[Start of section]

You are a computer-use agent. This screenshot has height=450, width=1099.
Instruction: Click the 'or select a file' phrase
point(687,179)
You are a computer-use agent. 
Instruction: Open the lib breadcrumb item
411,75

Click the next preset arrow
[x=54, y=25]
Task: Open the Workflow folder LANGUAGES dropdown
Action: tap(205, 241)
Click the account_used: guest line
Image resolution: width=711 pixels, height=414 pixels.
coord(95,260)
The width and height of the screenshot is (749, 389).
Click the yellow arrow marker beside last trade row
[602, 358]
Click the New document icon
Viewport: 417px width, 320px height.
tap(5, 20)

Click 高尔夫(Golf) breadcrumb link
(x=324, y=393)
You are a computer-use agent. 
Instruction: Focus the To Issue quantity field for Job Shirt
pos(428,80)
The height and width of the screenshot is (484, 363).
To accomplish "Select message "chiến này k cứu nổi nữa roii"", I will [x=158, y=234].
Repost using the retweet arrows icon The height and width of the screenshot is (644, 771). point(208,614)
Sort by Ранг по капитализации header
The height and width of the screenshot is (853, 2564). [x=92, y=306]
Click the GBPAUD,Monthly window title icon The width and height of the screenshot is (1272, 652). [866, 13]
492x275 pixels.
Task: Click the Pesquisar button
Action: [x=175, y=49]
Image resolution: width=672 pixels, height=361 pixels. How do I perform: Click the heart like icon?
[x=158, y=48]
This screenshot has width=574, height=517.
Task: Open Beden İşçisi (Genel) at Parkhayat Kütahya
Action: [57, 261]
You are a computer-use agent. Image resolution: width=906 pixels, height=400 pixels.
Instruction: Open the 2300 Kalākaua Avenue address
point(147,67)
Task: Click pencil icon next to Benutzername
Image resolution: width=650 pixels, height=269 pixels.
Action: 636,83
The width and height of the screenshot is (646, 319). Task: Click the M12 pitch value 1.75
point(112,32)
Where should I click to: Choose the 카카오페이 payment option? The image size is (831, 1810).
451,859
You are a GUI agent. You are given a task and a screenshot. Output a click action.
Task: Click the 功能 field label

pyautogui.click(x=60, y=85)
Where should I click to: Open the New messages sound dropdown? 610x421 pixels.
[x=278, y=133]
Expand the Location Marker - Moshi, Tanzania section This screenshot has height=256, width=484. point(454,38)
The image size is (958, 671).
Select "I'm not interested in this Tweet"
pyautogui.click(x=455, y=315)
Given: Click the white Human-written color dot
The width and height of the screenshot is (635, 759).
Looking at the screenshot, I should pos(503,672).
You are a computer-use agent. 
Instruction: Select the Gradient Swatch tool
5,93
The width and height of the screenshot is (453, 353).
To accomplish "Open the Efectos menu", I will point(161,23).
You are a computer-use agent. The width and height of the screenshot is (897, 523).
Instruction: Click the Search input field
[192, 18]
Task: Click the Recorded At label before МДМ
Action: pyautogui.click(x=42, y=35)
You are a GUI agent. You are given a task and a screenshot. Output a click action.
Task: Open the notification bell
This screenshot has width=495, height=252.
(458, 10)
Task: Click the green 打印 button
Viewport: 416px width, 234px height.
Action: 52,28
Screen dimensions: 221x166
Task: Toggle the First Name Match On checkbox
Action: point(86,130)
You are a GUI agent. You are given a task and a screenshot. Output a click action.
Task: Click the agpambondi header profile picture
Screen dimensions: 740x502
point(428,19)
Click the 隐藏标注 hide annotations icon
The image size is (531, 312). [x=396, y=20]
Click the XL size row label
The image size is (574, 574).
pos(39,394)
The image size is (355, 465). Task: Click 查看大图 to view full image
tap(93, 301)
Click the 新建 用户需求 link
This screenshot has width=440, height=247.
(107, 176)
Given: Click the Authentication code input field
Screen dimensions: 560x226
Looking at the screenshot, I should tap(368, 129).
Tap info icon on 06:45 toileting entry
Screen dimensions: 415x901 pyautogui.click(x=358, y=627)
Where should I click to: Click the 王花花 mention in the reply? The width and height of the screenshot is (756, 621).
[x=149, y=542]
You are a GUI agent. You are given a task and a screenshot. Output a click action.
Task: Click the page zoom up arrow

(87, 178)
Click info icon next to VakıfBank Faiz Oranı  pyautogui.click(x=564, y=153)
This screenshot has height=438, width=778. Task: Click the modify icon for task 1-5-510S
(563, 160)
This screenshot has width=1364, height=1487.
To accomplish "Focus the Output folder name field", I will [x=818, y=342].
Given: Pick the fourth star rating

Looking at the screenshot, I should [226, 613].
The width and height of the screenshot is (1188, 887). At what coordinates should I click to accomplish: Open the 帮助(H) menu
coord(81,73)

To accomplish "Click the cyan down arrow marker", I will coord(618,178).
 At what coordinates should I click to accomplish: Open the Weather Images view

[End of section]

● Task instructions
Reproduce every line from the entries that holds the word "will".

● Answer
To accomplish "Select message "chiến này k cứu nổi nữa roii"", I will [x=158, y=234].
To accomplish "Open the Efectos menu", I will point(161,23).
To accomplish "Focus the Output folder name field", I will [x=818, y=342].
To accomplish "Click the cyan down arrow marker", I will coord(618,178).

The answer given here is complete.